All right. Let me find the clicker here. We're in the home stretch. Thanks. Go to the next slide, please. Look, I really believe we've got a significant opportunity to create value. I mean, we've covered a lot of stuff today, talking about our visibility to growth. I think this point about solid demand and backlog, and just to reinforce, you know, we've had tough first half, as everybody did. We talked about second half growth in 2022, continuing on into Q4 of 2022. We're seeing that. We feel confident in that, and this backlog that then takes us on into 2023. Full stop at that point. We talked a lot about the R&D investment.

It's super important, and it gives us the opportunity to reset price, reestablish value, and really is a critical driver for not just our equipment margins, but also service, which we didn't talk a lot about here. New products that actually are new to the world capture a much higher percentage of high-rate service contracts, which is a really important part of our reoccurring revenue. Commercial execution focus. If you aren't someone that's a strong hunter and can win, you probably won't stay a long time in GE HealthCare. We want people that really know how to sell, be successful, meet customer needs, and we've raised the bar. That alone, in this past year, we've done a significant amount. That'll get a full year behind people as we go into 2023, 2024.

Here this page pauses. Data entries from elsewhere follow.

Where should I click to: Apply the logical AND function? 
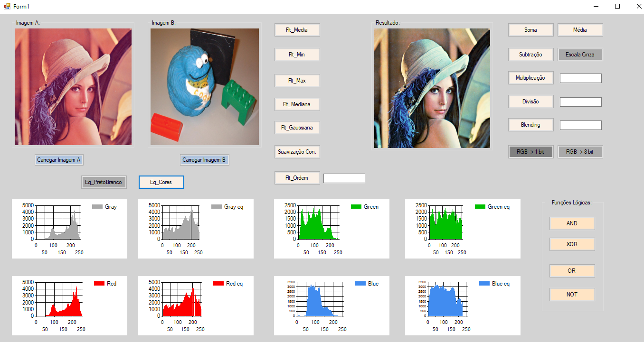(x=572, y=223)

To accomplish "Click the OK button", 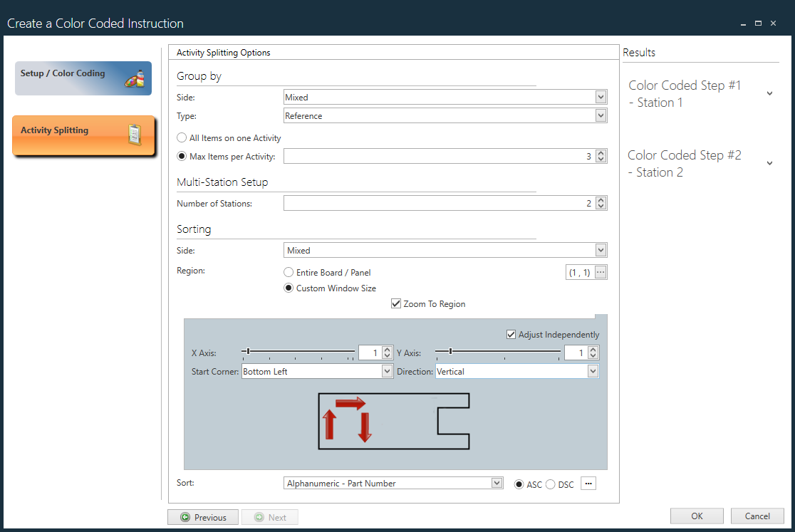I will pyautogui.click(x=697, y=516).
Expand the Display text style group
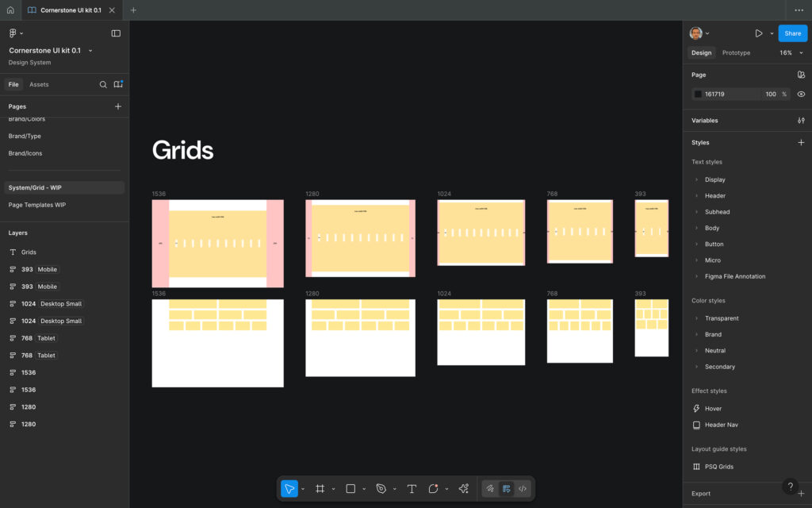Viewport: 812px width, 508px height. point(696,179)
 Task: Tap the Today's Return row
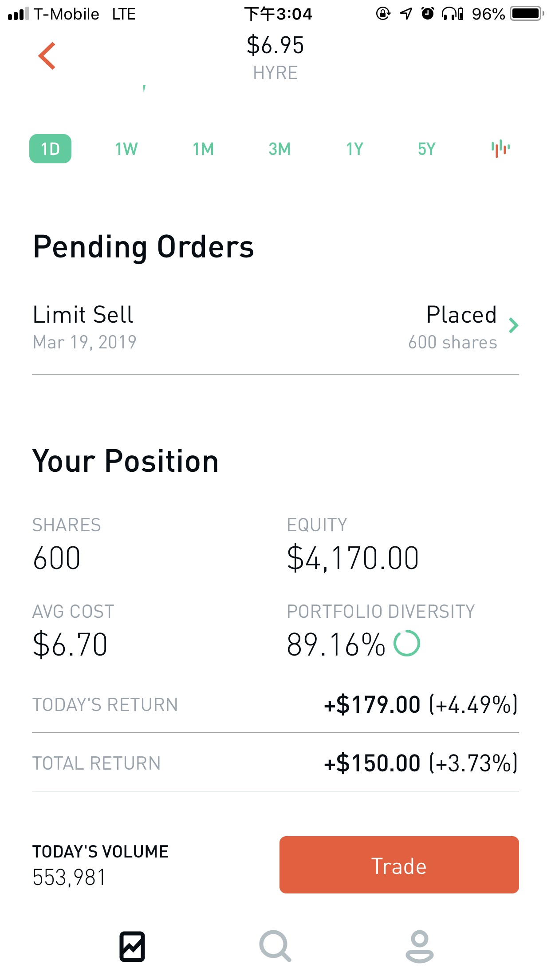click(x=275, y=704)
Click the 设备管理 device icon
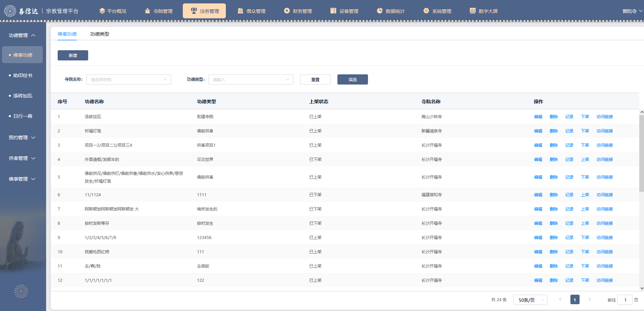The width and height of the screenshot is (644, 311). (x=333, y=11)

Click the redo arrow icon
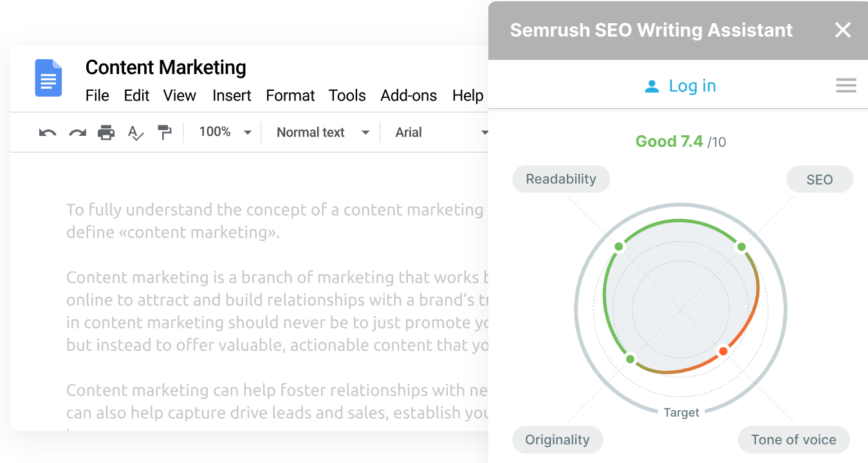point(77,133)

Having the right talent on the street that has the passion for our vision, but knows how to actually drive value is quite critical. Critical parts to that. We talked a lot about the EBITDA. Look, strategic pricing and also value, variable cost productivity is a really important part of this. The higher margin products, laying out the point that says, if you're coming up with a new product, and you wanna get funding for it has to have higher gross margins than the predicate product. You come to me, and it actually has equal, guess what? Your engineering team finds out magically how to get some higher margin, because you gotta push harder. Those are the kind of fundamentals and things that all these folks are driving.

Product line simplification, similar to the question that was asked, there is a lot that we can look at. Over time with a big company like this, every country in the world wants to say, "Well, the new product comes out, I want to launch it." Maybe that's not the best thing for that market. Maybe it's actually keeping a much more tighter band of products that actually have the appropriate margins for that area. All those things we're in the midst of implementing. If we go to our last slide here. Look, I'm just super passionate about our opportunity to create this world where healthcare has no limits. We won't solve them all, but we're gonna solve quite a few of them. This data component of it is a big deal.

There's a lot of companies looking at this from the outside in, big tech companies, other players. When you have the reach that we have, and actually the data pathways and flows that we reach, we actually have an entitlement to be a key player. Customers are coming for us, looking for those solutions. Many of them you saw today. I hope the next time we get together, you'll see the next step up of that in our portfolio. I wanna thank you and say, look, appreciate your time. Hope that you got a better understanding of what we mean by precision care, our focus on our innovative products, and you have an increased confidence, as I do, about our ability to drive mid-single digit growth and also teens to 20% margins.

Over the longer period, with this play in precision care, we all believe that we can do better than this. It's first thing first, starting on the fundamentals on day one, which is in January. Thanks so much for your time. Really appreciate it, and have a great day.